Report Shows There Aren’t Enough Teachers Of Color Coming Through Traditional Teacher Pipelines


The U.S. teaching workforce is still very white, according to a new report on diversity in the teaching workforce released Friday from the U.S. Department of Education. In public schools, 82 percent of teachers are white, compared to 51 percent of students.

Diversity among public school teachers increased between the the 1987–88 and 2011–12 school year, as the portion of teachers of color went from 13 percent to 18 percent. But the proportion of black teachers has fallen slightly during that time period. Teacher preparation programs were only a little more diverse: 25 percent of the students enrolled in teacher preparation programs were people of color, compared with 37 percent of people enrolled in a college or university. The proportion of American Indian or Alaska Native teachers dropped from 1 percent to half a percent.

The completion rates for teacher preparation programs were also much lower among people of color. Alternative teacher preparation programs, which allow students to complete work online and provide for more flexibility for people who have full-time jobs, had more students of color.

Aspiring teachers of color seem to be slightly more likely to pursue their education at a for-profit college. Although 7 percent of all education majors conferred to students in the 2012–2013 academic year came from for-profit colleges, 12 percent of education majors given to students of color came from those institutions. Although for-profit colleges vary in terms of how much they’re respected by employers or the value they provide, many students who go to for-profit colleges find it difficult to find employment or keep employment.


According to the report, there are several important phases that mark teacher candidates’ careers, and at multiple points in the teacher pipeline the proportion of teachers of color falls.

From the very beginning, the fact that there are fewer students of color at four-year colleges in general has an effect on the teacher pipeline. Then, research shows that aspiring teachers of color score lower scores and passing rates on teacher licensure tests. Some teachers of color have pursued lawsuits alleging racial bias in these teaching exams. Last year, a New York judge ruled that a New York Teachers exam was racially biased because it did not properly measure skills relevant to all teachers. One of the issues cited in the exam was its focus on liberal arts.
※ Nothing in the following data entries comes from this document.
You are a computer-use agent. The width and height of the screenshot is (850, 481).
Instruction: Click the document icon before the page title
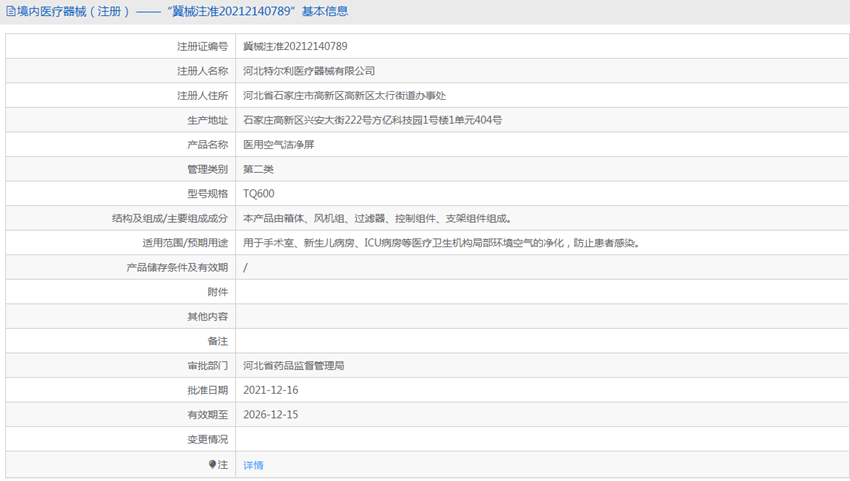pyautogui.click(x=10, y=12)
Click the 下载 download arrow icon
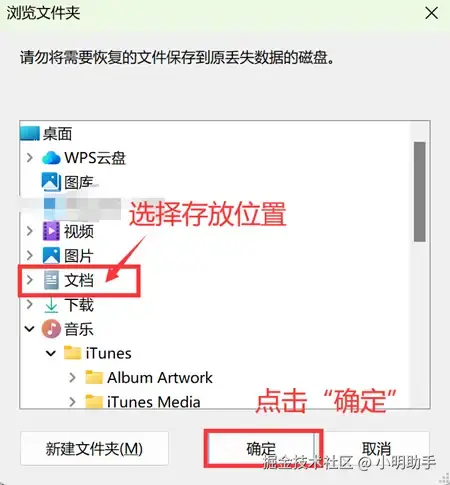The height and width of the screenshot is (485, 450). coord(51,305)
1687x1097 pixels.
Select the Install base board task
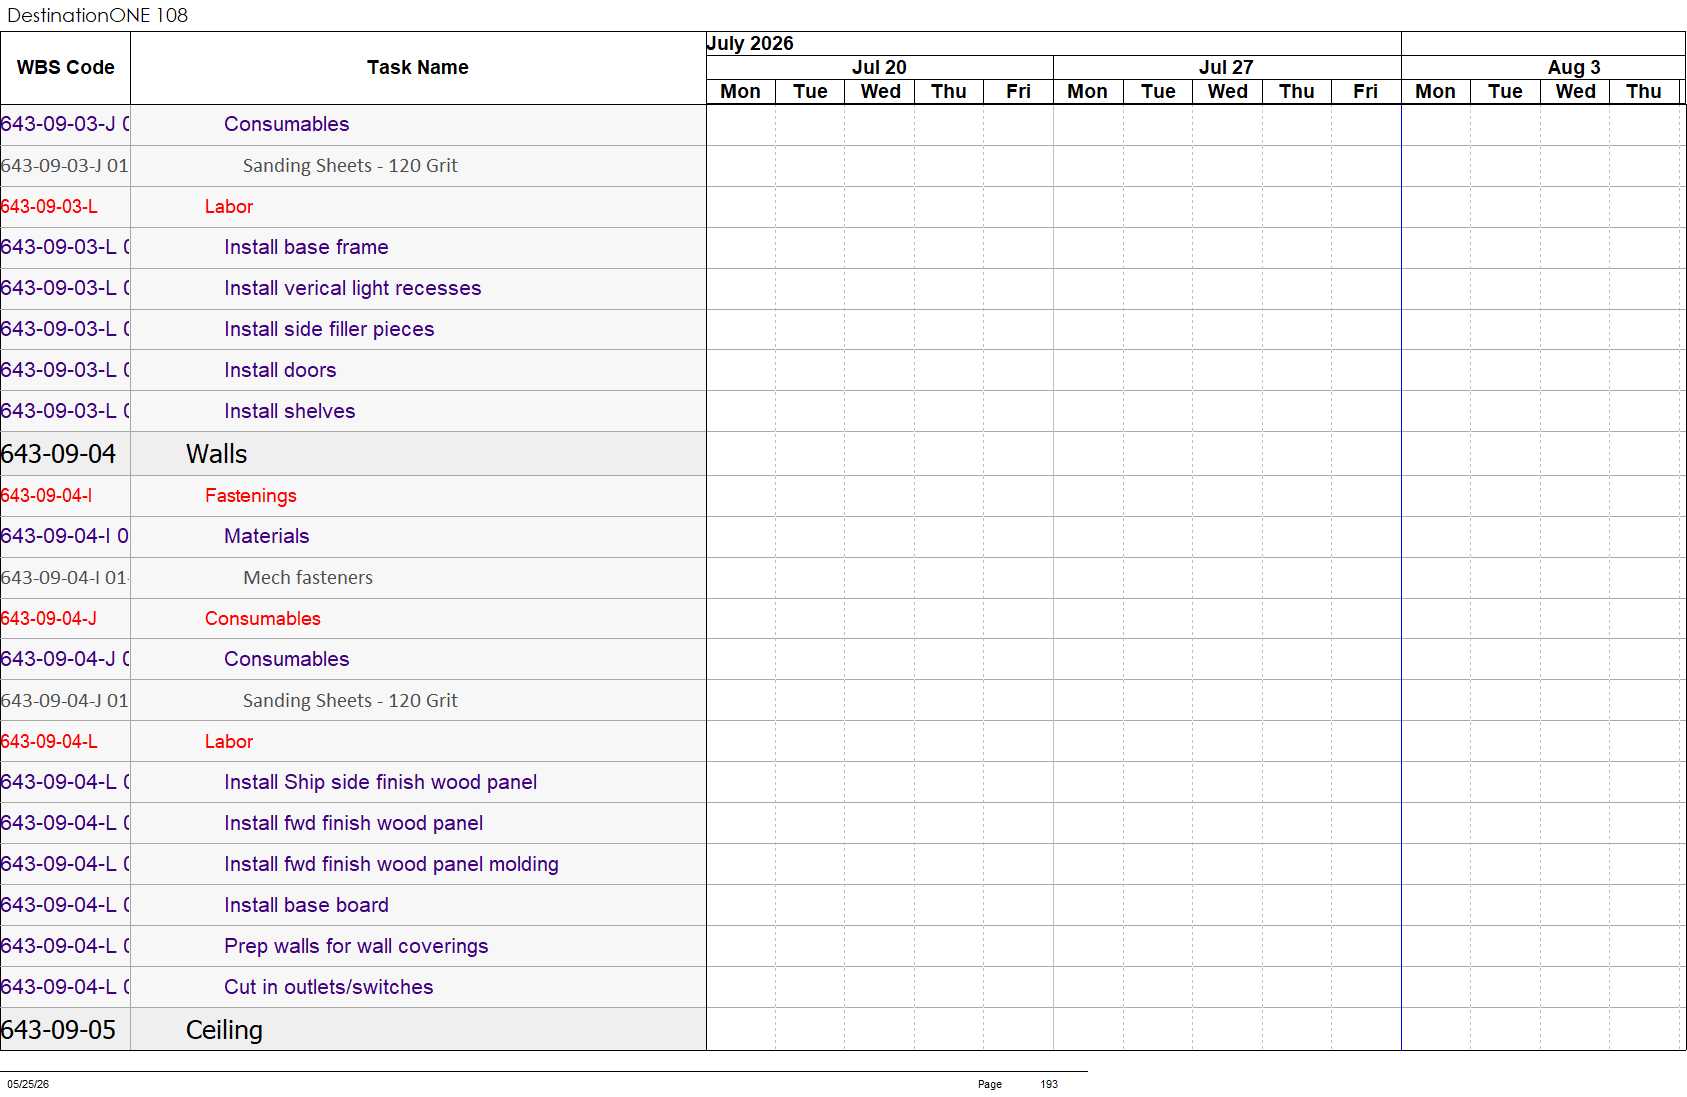pos(306,905)
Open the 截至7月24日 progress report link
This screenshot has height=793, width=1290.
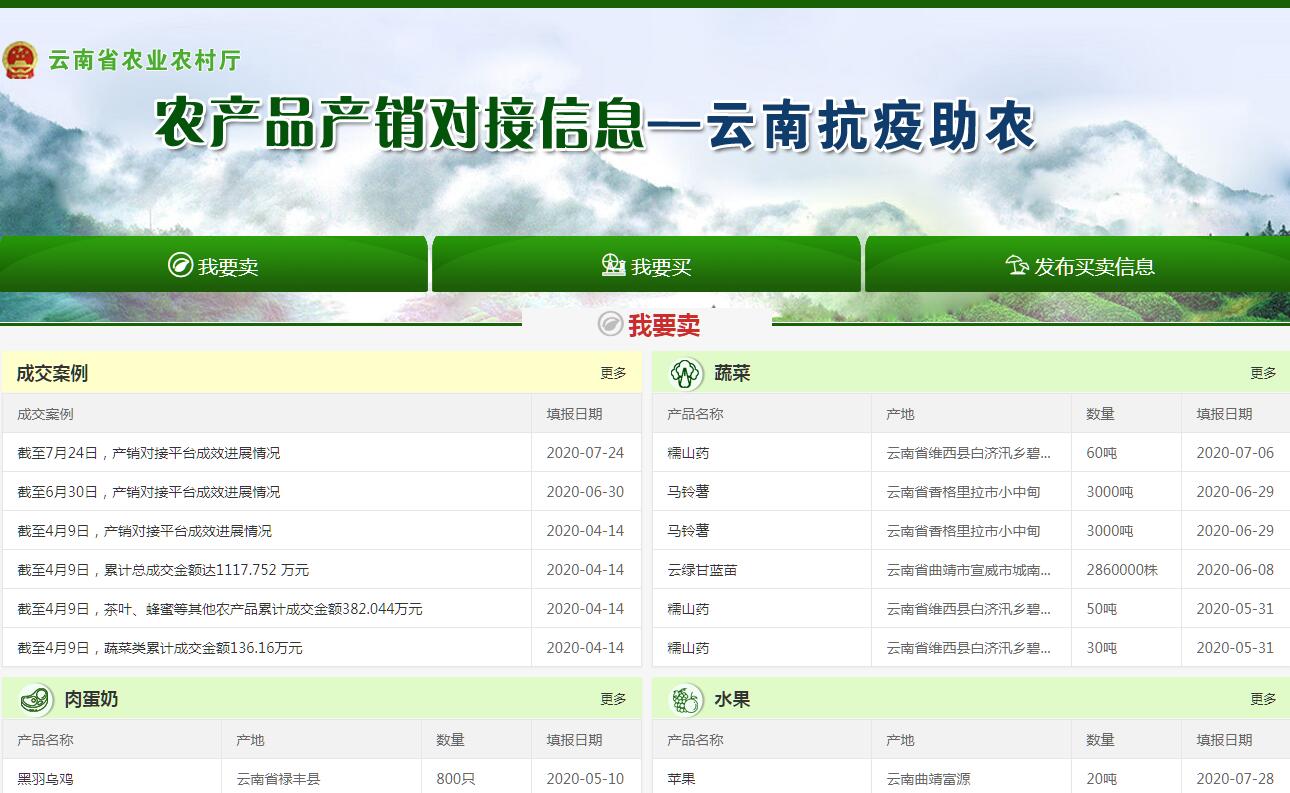[149, 453]
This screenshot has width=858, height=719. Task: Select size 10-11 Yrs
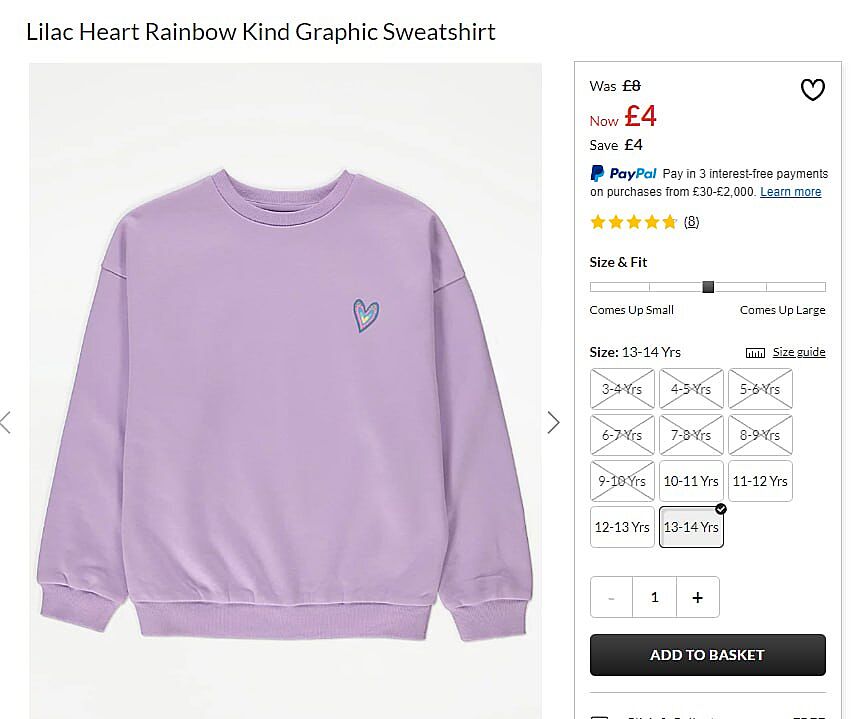(x=691, y=481)
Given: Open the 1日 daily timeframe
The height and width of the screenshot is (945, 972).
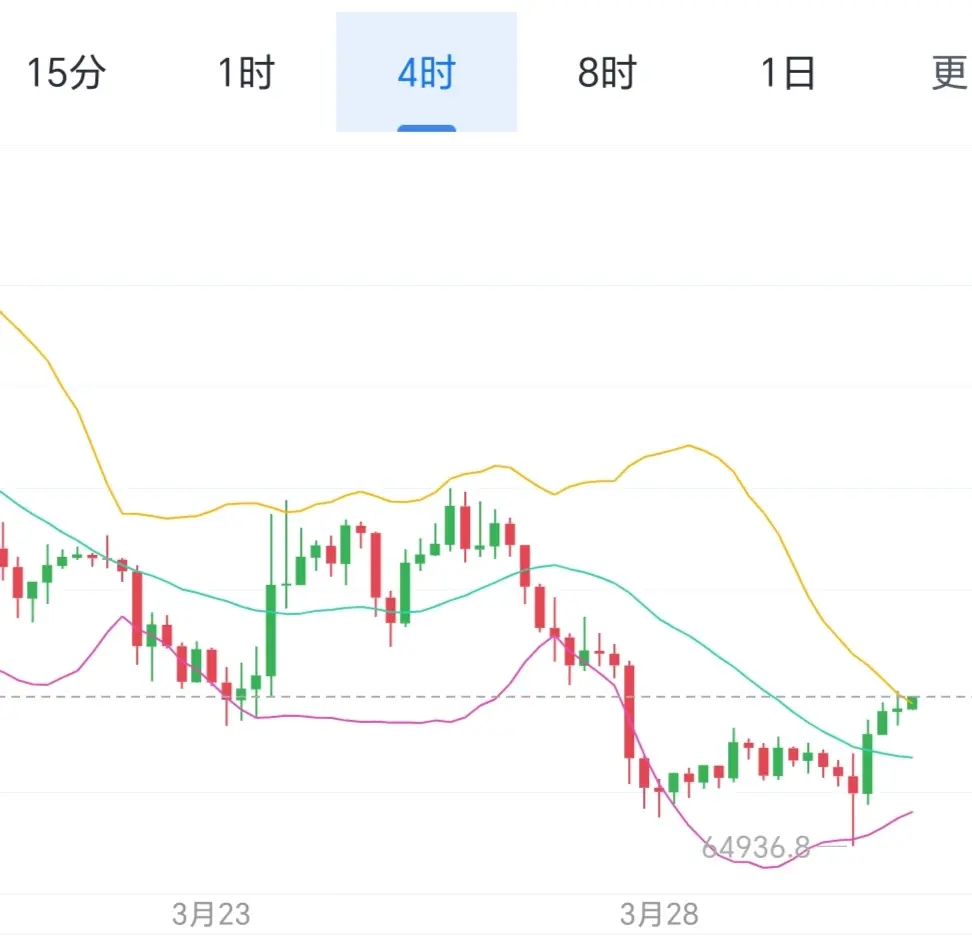Looking at the screenshot, I should pos(788,73).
It’s important for students of color to have teachers of color in order to experience a shared perspective that allows them to stay engaged in school and see themselves reflected in potential mentors. Speaking at a panel at the National Summit on Teacher Diversity about the importance of teacher diversity held on Friday in Washington. D.C., 11th grade student Jorge Escobar Funez said having a teacher of a similar background “inspired me to go into the classroom and ask some questions.” Funez’ connection with his Mexican-American teacher encouraged him to come seek help after school in math, he said.

Students at Friday’s event also said having a principal of color — and particularly a young principal who was out in the classroom rather than being isolated to his office — was important to their education and allowed them to envision a future where they could lead a school. Only 20 percent of public school principals during the 2011–12 school year were people of color, according to the report. Having more principals of color and having more teachers of color may be tied to each other, research from the University of Missouri shows, since black teachers in a school with a black principal say they receive more encouragement, and black teachers with white school leaders said they were paid $500 less on average than white teachers.

Having teachers of color is also important for white students. It can give them an opportunity to be exposed to perspectives that are not Eurocentric, to see competent black teachers that will hopefully prevent them from holding stereotypes, and to prepare themselves for adult life in a country that is becoming increasingly less white, according to an Atlantic story by Melinda Anderson.